__RECORDS PROVIDED__
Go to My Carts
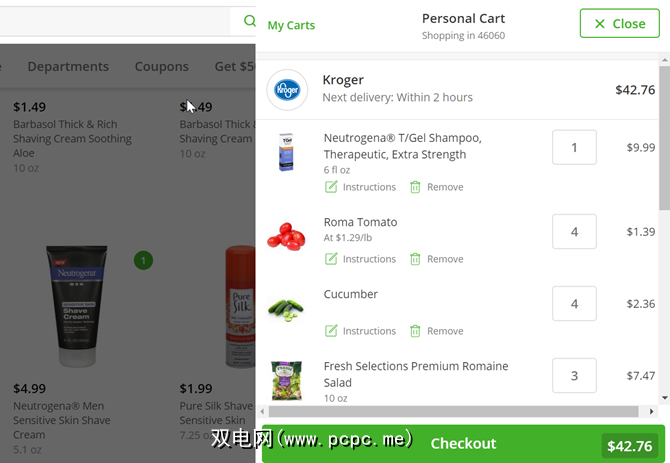The image size is (670, 463). point(291,25)
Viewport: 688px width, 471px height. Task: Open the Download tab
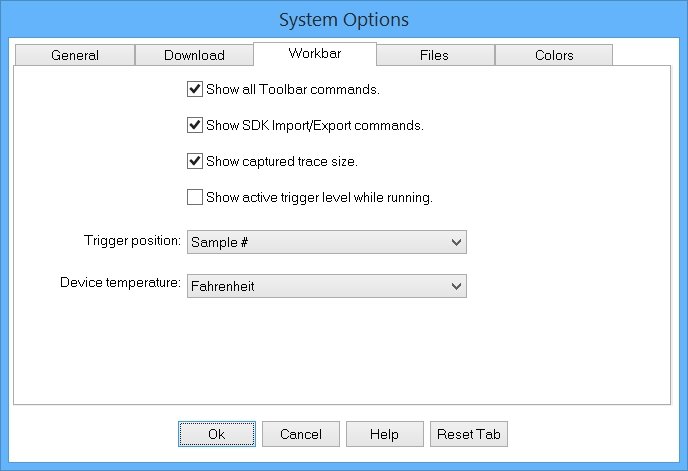tap(194, 55)
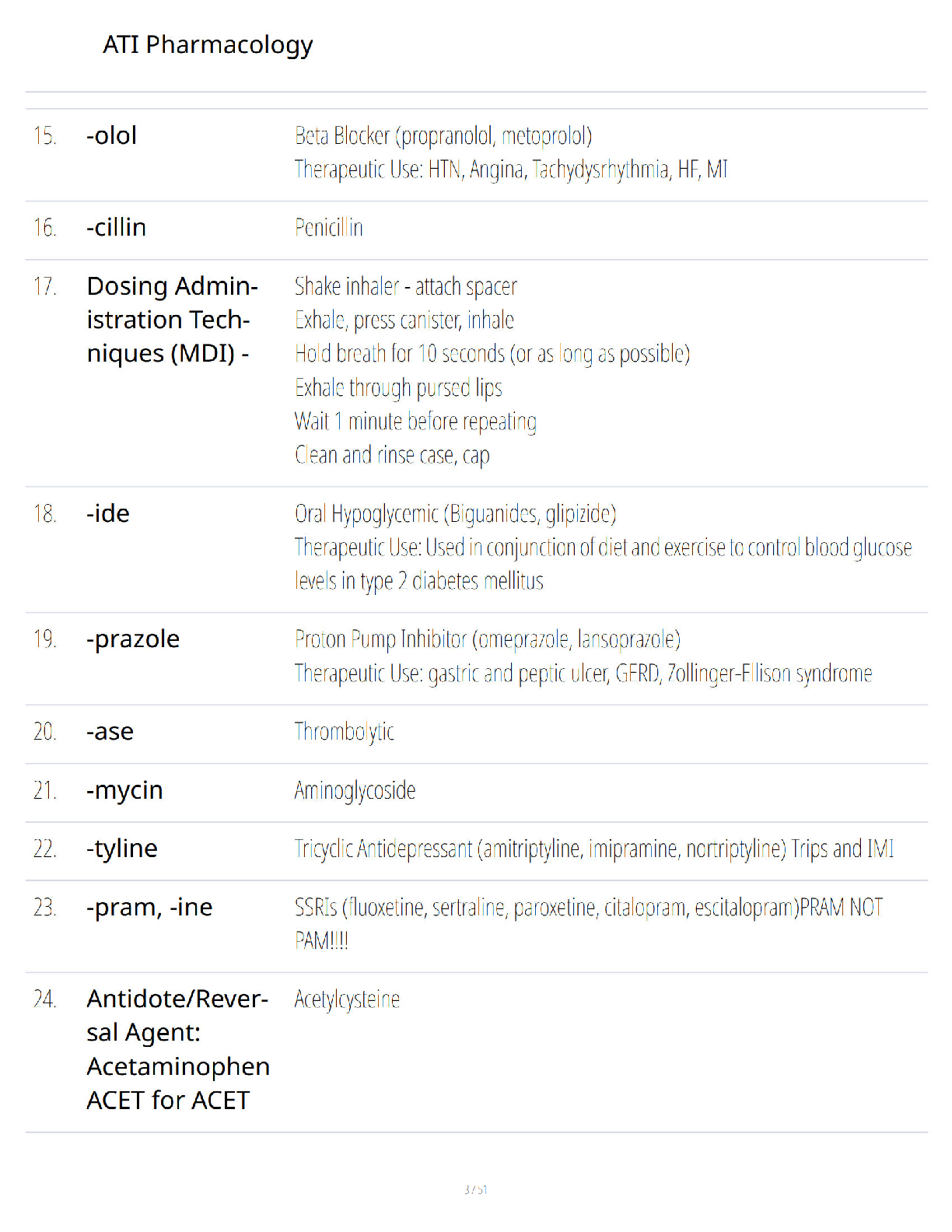Click the Proton Pump Inhibitor definition
Screen dimensions: 952x1232
(x=583, y=656)
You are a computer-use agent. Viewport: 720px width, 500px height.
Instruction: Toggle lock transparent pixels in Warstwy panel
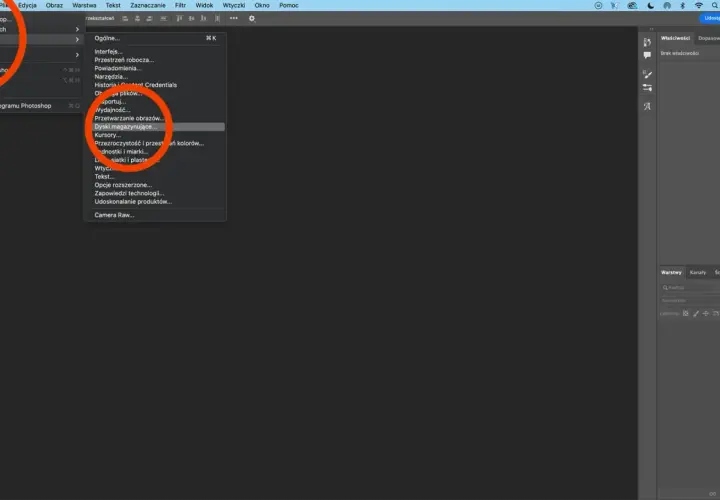point(686,314)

__INSTRUCTIONS FOR THE TASK__
Please update everything from the line containing "Viewport: 688px width, 471px" down to the end of the records, changing "Toggle" to "Switch" and leaving all else as is. Leave the pictures out of your answer.

__ANSWER TO THE EXERCISE__
Viewport: 688px width, 471px height. Task: Open the Download tab
tap(194, 55)
Click the Proton Pump Inhibitor definition
Screen dimensions: 952x1232
(x=583, y=656)
You are a computer-use agent. Viewport: 720px width, 500px height.
Instruction: Switch lock transparent pixels in Warstwy panel
point(686,314)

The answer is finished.